STATE of Florida, Appellant, v. Stephen David McCALL, Appellee.

No. 44863.

Supreme Court of Florida.

October 9, 1974.

*775 Robert L. Shevin, Atty. Gen., and Enoch J. Whitney, Asst. Atty. Gen., for appellant.

Robert E. Pyle, and Jack T. Edmund, Lake Alfred, for appellee.

BOYD, Justice.

This cause is before us on appeal from the County Court of Polk County, Florida. We have jurisdiction[1] because in its amended order of dismissal, the trial court declared that Rule 3.010, Florida Rules of Criminal Procedure, is unconstitutional insofar as it seeks to exclude vehicular and pedestrian traffic and that Florida Rules of Practice and Procedure for Traffic Courts is unconstitutional with regard to that portion which seeks to exclude the full application of the Florida Rules of Criminal Procedure from vehicular and pedestrian traffic offenses.

○ ○ ○ ○ ○

◆ **Required work**:
**A.** In the Florida Supreme Court opinion, which trial court was the appeal brought from?
**B.** Repeat the Florida Supreme Court opinion word for word, starting at "STATE of Florida, Appellant, v." and ending at "BOYD, Justice.".
**C.** Carry on the Florida Supreme Court opinion in the McCall case from the point where it stops.

◆ **Data lines**:
○ ○ ○ ○ ○

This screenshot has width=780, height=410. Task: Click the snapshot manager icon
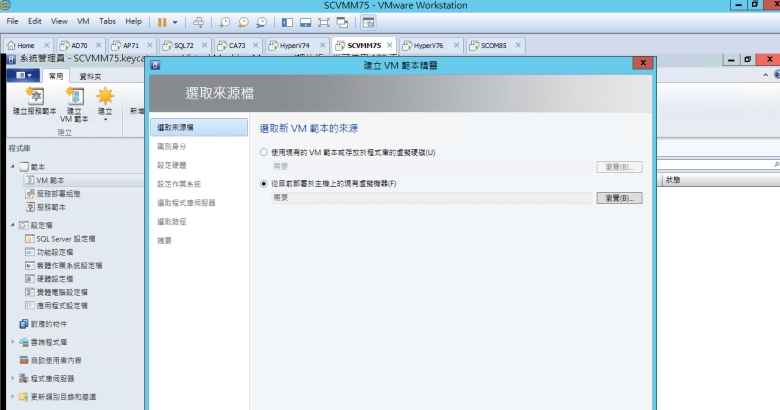click(261, 21)
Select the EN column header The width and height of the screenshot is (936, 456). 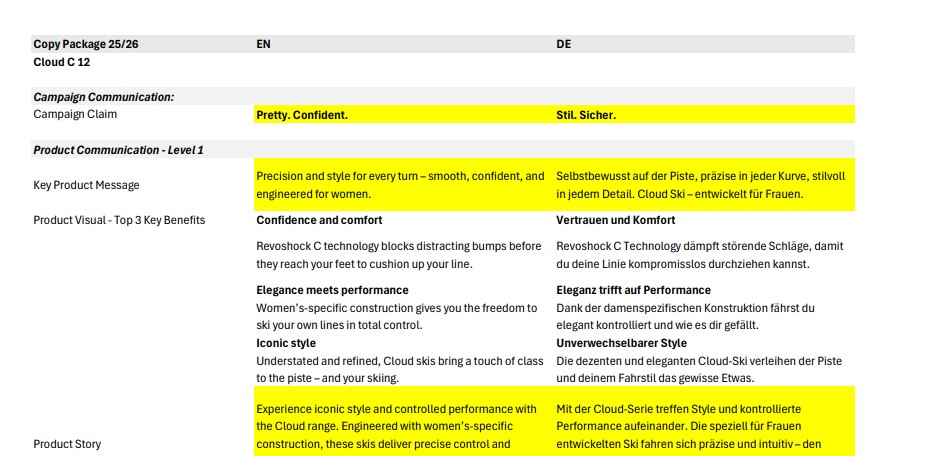pos(264,44)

○ ○ ○ ○ ○

◆ **Answer set**:
**A.** The County Court of Polk County, Florida.

**B.**
STATE of Florida, Appellant, v. Stephen David McCALL, Appellee.

No. 44863.

Supreme Court of Florida.

October 9, 1974.

*775 Robert L. Shevin, Atty. Gen., and Enoch J. Whitney, Asst. Atty. Gen., for appellant.

Robert E. Pyle, and Jack T. Edmund, Lake Alfred, for appellee.

BOYD, Justice.

**C.**
The facts of this case are as follows: On July 17, 1973, appellee-defendant was arrested, jailed, and had a first appearance hearing. On September 14, 1973, appellee was charged in a single information with the following four offenses, each denominated a misdemeanor: (1) driving while under the influence of alcoholic beverages, etc. (violating Section 316.028, Florida Statutes); (2) careless driving (violating Section 316.030, Florida Statutes); (3) possession of marijuana (violating Section 893.13(1)(f), Florida Statutes); and (4) possession of paraphernalia (violating Section 893.13(3)(a)(4), Florida Statutes). On November 7, 1973, a motion to dismiss all counts was filed under the speedy trial rule, alleging the date of the arrest, that the offenses charged were misdemeanors, and more than ninety (90) days had elapsed since defendant was taken into custody. As to Counts 3 and 4, appellant-state offered no argument to dismissal; however, appellant argued that the speedy trial rule did not apply to Counts 1 and 2. Subsequently, the trial court entered its amended order to dismiss, which is the order presently appealed.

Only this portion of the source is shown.